TUNE Chief Technical Officer Dan Koch said he was “thrilled” to welcome Mathur to his team.
“Bhavana is an exceptional product leader with a track record of creating innovative ideas and turning them into category defining products,” he said in a statement.
In her new role, Mathur will oversee all product strategy, design and execution across TUNE’s entire suite of products. Founded in 2009, the company helps marketers, agencies and app developers track app downloads and analyze their usage. TUNE also provides a platform for marketers to create online ad networks.
Real estate closing and escrow startup JetClosing announced this week that it had hired Kellie Mays as its vice president of people. Prior to joining JetClosing, Mays worked as head of human resources for Porch.com, leading their HR and recruitment strategies. Before that, she held recruiting roles at Apex Systems and Google.
“We’re thrilled to have Kellie join the JetClosing leadership team as we ramp up our hiring and operations,” CEO Dan Greenshields said in a statement. “Kellie brings a unique skillset and the expertise in helping startups scale. She will be responsible for attracting top talent during a vitally important period of growth.”
The Seattle company digitizes the reams of paperwork and endless signatures traditionally involved in closing real estate sales. The company raised a $20 million Series A in June this year and recently expanded operations to Denver, Phoenix and Las Vegas.
It’s been a busy couple of months over at blockchain-based e-commerce and community company DigitalTown. The company brought on a new advisor last month, and rebranded on July 12 with an updated website and a new slogan: “Be local. Everywhere.”
“The .... slogan lets you know that DigitalTown is the solution to support local economies and communities around the world in a bold and appealing manner,” Chief Brand Officer Karen Floyd said in a statement.

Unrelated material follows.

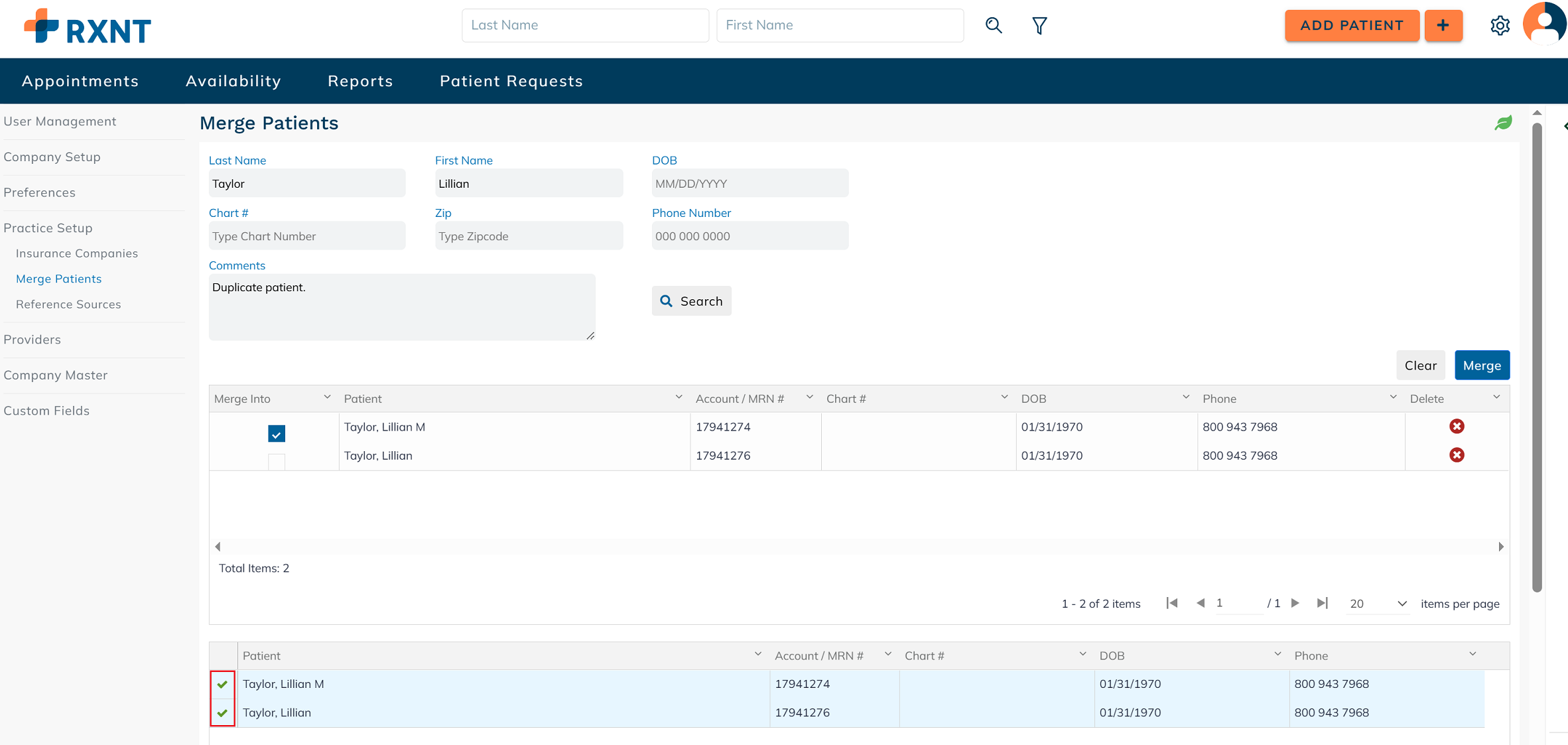The height and width of the screenshot is (745, 1568).
Task: Toggle green checkmark for Taylor, Lillian bottom row
Action: pos(223,713)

A day later, the company announced it was appointing Washington, D.C.-based cyber security expert George Nagy to its board. Nagy is CEO of Cyberavnet, a stealthy Maryland-based company providing cybersecurity, security and surveillance solutions to “military and homeland security clients.”
“I admire how DigitalTown enables towns and cities to become their own local-first alternative to the likes of Google, Expedia, Airbnb, OpenTable and PayPal, all in one, accessible 24/7 at no cost to the community,” Nagy said in a statement.
Kirkland’s Bluetooth Special Interest Group announced it was appointing Peter Liu of Bose and Ron Wong of Cypress Semiconductor as associate member directors of its board for a two-year term. The organization focuses on expanding Bluetooth technology to meet the needs of its consumer and commercial markets.
Liu is an architect of wearable systems for Bose, where he leads programs and creates technology platforms for hearable devices. Wong is the director of product marketing in the microcontroller and connectivity division at Cypress Semiconductors.
“The addition of Peter and Ron to the Bluetooth Special Interest Group board of directors is both an honor and a tremendous opportunity to benefit from their knowledge and experience,” Mike Powell, the organization’s executive director, said in a statement.
Agriculture startup Phytelligence has appointed Todd Raasch as its first executive vice president of global sales. Raasch will manage the company’s growing sales team, and plan and execute sales strategies.
Raasch comes to Phytelligence from Cooke Aquaculture’s True North Seafood, where he served as vice president of North American sales for five years.
“Todd’s experience in achieving long-term strategic sales goals will be invaluable as we continue to expand and provide growers with the highest quality food crops,” Phytelligence CEO Ken Hunt said in a statement.
Phytelligence has pioneered a soil-free method for growing crops, meaning that seedlings are delivered to growers without harmful fungi or bacteria lurking in their roots.